→ Extracted text:

════════

- Nicolas Durand de Villegaignon
Nicolas Durand, sieur de Villegaignon, also Villegagnon (Villegaignon, Seine et Marne, France, 1510 – Beauvais, 9 January 1571) was a Commander of the Knights of Malta, and later a French naval officer (vice-admiral of Brittany) who attempted to help the Huguenots in France escape persecution.
A notable public figure in his time, Villegaignon was a mixture of soldier, scientist, explorer, adventurer and entrepreneur. He fought pirates in the Mediterranean and participated in several wars.
Ottoman campaigns in the Mediterranean
Nicolas de Villegagnon fought in numerous campaigns against the Ottoman Empire. Although the French usually refrained from participating in actions against the Ottomans, due to the Franco-Ottoman alliance, Villegagnon's first allegiance was with the Order of Malta, which generally supported the Habsburgs and fought the Ottomans. Villegagnon participated in the ill-fated expedition against Algiers in 1541,. He also fought against the Ottomans in Hungary in 1542 following the Siege of Buda (1541) until 1546.
In 1548, he commanded the French naval fleet that took Mary, Queen of Scots, then five years old, to France, since she was promised to marry the Dauphin of France. This was a daring operation, covertly sailing galleys around Scotland, while the English fleet was expecting an attack from the other direction.
Villegagnon helped repel the Ottomans at Malta in 1551, before they went on to lead the Invasion of Gozo (1551). He was then present at the Siege of Tripoli (1551) against the Ottoman Empire, and wrote an account about it in 1553. Villegagnon illustrated himself by courageously defending Gaspard de Vallier, the vanquished Commander of Tripoli, who was being heavily criticized by the Grand Master D'Omedes who wished to assign all the blame for the defeat on him. Nicolas de Villegagnon staunchly defended him and exposed the duplicity of D'Omedes.
Villegaignon became an important historical figure in the attempt for king Henry II to build a "France Antarctique", by invading present-day Rio de Janeiro, Brazil in 1555 with a fleet of two ships and 600 soldiers and colonists, mainly French Huguenots and Swiss Calvinists who sought to escape Catholic persecution in Europe.
Villegagnon's initial plan was to help the Huguenots establish a colony in the New World. He wanted also to secure a permanent base in Brazil in order to explore brazil wood, then a very valuable source of red dye and hard wood for construction (which gave the name to what was to become Brazil), and to explore precious metals and stones, which the Europeans believed to exist in abundance in the land.
Return to France
Villegaignon had already returned to France, in 1559, disgusted with the infighting between Catholics and Protestants in the small colony. He had left the colony under the command of his nephew Bois-le-Comte, endeavouring to obtain more funds and ships for the colony. The internal fight against the Calvinists however made colonial adventures less of a priority for the Crown. After the colony fell to the Portuguese, Villegagnon finally agreed to give up his claims to France Antarctique after receiving 30,000 écus from the Portuguese Crown.
Fight against the Protestants
In 1560, Villegagnon challenged Calvin to a theological debate on the eucharist, which the latter declined. He became actively involved against the Protestants, and participated in the repression of the Amboise conspiracy.

════════

→ Supplied material:
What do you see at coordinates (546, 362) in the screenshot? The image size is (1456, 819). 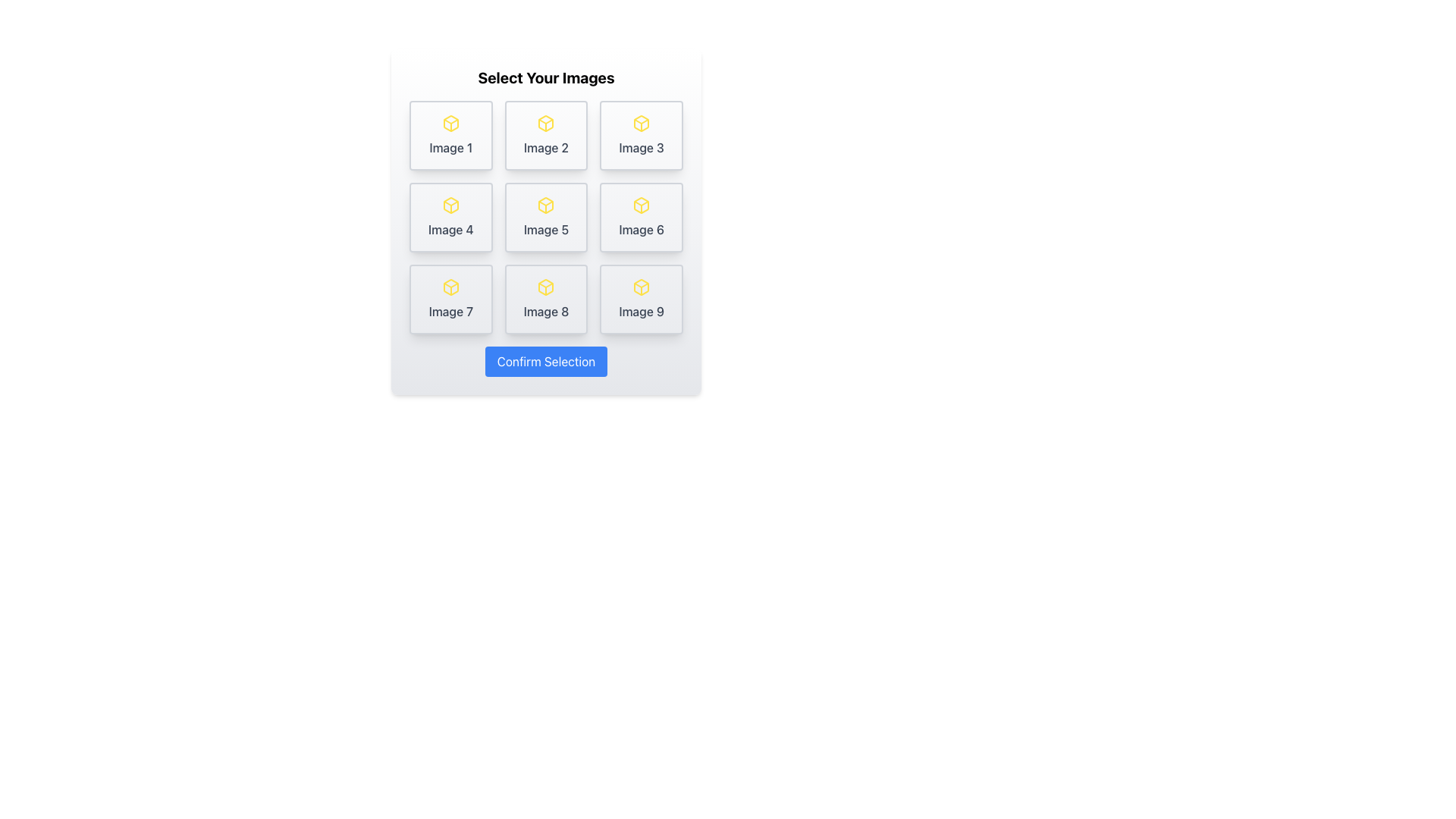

════════

→ Exercise set:
a) From the Villegaignon biography, transcribe the stretch from "Villegaignon became an" through "in the land.".
b) Using the Villegaignon biography, decide whether each statement agrees with it. Answer yes or no, and quote the deciding words.
(i) Villegaignon sailed to present-day Rio de Janeiro in 1555 with three ships.
(ii) Villegaignon wrote an account of the Siege of Tripoli.
(iii) Calvin accepted Villegaignon's challenge to debate the eucharist.
c) Turn the paragraph of the Villegaignon biography that begins "Villegaignon had already returned to France" into a short list that keeps its main facts.

→ Answer set:
a)
Villegaignon became an important historical figure in the attempt for king Henry II to build a "France Antarctique", by invading present-day Rio de Janeiro, Brazil in 1555 with a fleet of two ships and 600 soldiers and colonists, mainly French Huguenots and Swiss Calvinists who sought to escape Catholic persecution in Europe.
Villegagnon's initial plan was to help the Huguenots establish a colony in the New World. He wanted also to secure a permanent base in Brazil in order to explore brazil wood, then a very valuable source of red dye and hard wood for construction (which gave the name to what was to become Brazil), and to explore precious metals and stones, which the Europeans believed to exist in abundance in the land.

b)
(i) No: "with a fleet of two ships and 600 soldiers and colonists"
(ii) Yes: "wrote an account about it in 1553"
(iii) No: "which the latter declined"

c)
- Villegaignon returned to France in 1559, disgusted with the infighting between Catholics and Protestants in the colony.
- He left his nephew Bois-le-Comte in command and sought more funds and ships for the colony.
- The Crown's internal fight against the Calvinists made colonial ventures less of a priority.
- After the colony fell to the Portuguese, he gave up his claims to France Antarctique in exchange for 30,000 écus from the Portuguese Crown.